So I have been back in Berlin a few weeks now and have only got around to transferring my hand written notes into a digital version and even then not all of them yet. I really have no excuse for being this slack it’s just over whelming trying to tell my African Adventure, it was surreal and breath taking and an experience that I sometimes can’t find the words to describe. I was blessed to share it with my mum and step dad (SD) without their knowledge and enthusiasm and love it would not have been the same. I thank them from the very bottom of my heart for spoiling me with this trip and I miss them dearly already. So I ask you please excuse my writing and if I jump from present to past tense. I am writing from my notes and I just hope I can impart some of the experience to all of you reading.
After 8 hours on a bus another 10 on a plane. Then 8 in an airport due to a broken plane and one drunk douch bag then another few hours on a plane I finally made it to Maun, Botswana. Maun international airport is nothing more than a glorified shed on a dusty stretch of road surrounded by a few buildings and lean twos, it’s a world away from anything.
There are two things that strike you about Botswana. First the people are so friendly and inviting secondly the poverty and the dust and as I sit here the third is the damn Mosquitos and the enveloping darkness. I was collected at the airport by a guy who I think had a tumor on his jaw bone. He was lovely and smiling and kind and I felt bad I didn’t talk to him in the taxi but I was transfixed by the passing scenery. It was like I had stepped into the TV show ‘number one ladies detective agency’. Single room homes lined the single bitumen road which everyone walked next to, we dodged cows and donkeys on the way to my hostel/resort. I have no idea what I was expecting of Africa. This trip I am so unprepared. I am in control of nothing. I am just going with what ever mum and SD have planed. I just want to see animals and feel truly warmed by the sun. I want to somehow store up the heat like a lizard and keep it for the coming Berlin winter.
I arrived at the Old Bridge Backpackers and this place is stunning. Located about 10 mins out of town on a lake/river everything is perfect. My room/tent is perfect. Secluded, so private.

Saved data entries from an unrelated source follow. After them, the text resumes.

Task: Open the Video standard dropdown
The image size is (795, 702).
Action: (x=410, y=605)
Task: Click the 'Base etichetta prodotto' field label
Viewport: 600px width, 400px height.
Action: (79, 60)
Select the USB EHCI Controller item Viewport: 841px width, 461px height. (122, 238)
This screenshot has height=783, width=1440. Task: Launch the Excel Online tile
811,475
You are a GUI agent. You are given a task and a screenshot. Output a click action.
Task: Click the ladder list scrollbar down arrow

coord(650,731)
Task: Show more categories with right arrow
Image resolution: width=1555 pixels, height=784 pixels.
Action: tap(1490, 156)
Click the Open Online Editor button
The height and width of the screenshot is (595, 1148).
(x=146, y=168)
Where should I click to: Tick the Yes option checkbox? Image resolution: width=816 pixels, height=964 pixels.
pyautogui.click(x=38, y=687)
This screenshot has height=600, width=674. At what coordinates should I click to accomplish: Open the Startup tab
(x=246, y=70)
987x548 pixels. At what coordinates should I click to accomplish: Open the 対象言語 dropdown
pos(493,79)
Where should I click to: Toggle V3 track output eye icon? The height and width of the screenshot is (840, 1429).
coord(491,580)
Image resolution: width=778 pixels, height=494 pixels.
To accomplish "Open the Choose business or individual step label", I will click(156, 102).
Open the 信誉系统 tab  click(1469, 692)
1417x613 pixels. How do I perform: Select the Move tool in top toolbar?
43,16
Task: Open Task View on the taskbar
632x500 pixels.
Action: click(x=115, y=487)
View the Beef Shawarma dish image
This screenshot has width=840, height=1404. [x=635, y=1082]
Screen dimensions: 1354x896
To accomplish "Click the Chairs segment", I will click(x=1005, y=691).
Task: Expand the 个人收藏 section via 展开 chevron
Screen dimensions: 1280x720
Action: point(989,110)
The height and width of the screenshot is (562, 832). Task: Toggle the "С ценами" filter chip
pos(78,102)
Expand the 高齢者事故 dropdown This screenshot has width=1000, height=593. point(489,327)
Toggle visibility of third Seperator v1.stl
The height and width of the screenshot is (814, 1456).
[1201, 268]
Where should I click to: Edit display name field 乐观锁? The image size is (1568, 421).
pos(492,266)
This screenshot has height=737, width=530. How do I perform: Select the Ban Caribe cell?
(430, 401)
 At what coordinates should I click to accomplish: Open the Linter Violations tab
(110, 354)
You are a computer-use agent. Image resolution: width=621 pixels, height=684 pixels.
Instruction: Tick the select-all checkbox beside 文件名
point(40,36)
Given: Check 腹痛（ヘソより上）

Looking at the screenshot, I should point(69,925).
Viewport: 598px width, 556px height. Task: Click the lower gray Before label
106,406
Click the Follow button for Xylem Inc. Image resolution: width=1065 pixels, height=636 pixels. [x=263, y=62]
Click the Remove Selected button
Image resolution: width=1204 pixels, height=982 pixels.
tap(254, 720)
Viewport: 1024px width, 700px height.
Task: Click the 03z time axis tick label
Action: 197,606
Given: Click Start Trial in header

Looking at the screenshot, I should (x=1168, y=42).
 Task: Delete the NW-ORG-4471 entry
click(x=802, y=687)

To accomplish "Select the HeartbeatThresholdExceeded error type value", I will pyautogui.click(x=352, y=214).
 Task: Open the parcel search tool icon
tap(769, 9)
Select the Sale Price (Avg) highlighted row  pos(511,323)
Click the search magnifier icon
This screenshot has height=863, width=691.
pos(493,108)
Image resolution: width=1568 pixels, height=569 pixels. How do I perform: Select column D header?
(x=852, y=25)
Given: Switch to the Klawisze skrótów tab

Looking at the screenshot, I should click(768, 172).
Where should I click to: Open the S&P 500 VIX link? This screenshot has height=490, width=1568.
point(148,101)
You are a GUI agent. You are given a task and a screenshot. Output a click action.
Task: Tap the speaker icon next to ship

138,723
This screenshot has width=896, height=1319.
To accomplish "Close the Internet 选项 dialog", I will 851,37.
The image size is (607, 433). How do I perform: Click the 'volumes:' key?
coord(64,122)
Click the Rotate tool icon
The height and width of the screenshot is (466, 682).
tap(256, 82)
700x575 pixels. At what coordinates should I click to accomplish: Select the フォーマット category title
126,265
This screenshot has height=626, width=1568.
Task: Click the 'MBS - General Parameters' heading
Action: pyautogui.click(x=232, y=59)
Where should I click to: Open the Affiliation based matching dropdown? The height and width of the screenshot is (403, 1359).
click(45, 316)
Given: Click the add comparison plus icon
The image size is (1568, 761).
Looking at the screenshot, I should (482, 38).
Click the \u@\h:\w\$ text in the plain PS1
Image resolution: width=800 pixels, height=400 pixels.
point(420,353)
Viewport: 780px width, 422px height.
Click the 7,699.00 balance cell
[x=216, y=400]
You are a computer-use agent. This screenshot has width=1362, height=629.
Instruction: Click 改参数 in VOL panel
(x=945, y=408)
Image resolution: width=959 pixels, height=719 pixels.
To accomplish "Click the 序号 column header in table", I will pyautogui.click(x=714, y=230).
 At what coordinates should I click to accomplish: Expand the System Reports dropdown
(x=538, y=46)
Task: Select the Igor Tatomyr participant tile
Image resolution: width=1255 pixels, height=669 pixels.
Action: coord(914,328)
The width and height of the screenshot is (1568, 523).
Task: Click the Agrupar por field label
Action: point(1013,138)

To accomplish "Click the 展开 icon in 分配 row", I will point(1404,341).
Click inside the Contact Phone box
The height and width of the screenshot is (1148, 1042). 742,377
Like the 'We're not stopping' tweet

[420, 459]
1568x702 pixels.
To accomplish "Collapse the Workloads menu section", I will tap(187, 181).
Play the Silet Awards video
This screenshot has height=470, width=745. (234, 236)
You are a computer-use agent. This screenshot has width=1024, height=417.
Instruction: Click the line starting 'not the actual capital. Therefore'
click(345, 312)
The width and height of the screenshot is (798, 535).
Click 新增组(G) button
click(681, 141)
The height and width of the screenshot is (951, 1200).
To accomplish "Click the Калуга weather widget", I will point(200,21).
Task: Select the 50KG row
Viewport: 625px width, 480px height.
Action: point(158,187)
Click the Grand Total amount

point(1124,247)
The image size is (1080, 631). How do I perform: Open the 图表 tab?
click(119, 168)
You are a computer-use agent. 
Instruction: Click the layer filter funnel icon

My own personal escape form the world. With two beds and a lamp. Not to mention the private bathroom. It has no roof. The shower is outside. So is the toilet. Even though no one can see me there is something liberating about showering under the open sky. Naked to the world. After that long journey it was beyond a joy.
I was talking to a friend the other week and she commented on how much I had chilled out over the last few months and it’s true. I have learnt to take a deep breath and roll with the punches a lot more. I won’t lie I do have to consciously think about this and remind myself that the world isn’t going to end if I am late and if don’t go to something. That the world doesn’t always have to run on time. But let’s be honest it would be really nice if it did.
Right now I have had 2 ciders and finishing a beer and I am ready for bed. I know I should try and socialize some more but I just don’t have it in me. I am looking forward to the last of lex time before embarking on a lot of time in a vehicle with my mother. Who has already called the hostel twice to see if I have arrived. I am pretty sure no one here thinks I am thirty year old. As what thirty year old has her parents ringing to make sure she has arrived at a hostel? Meh I don’t mind let them think I am a child.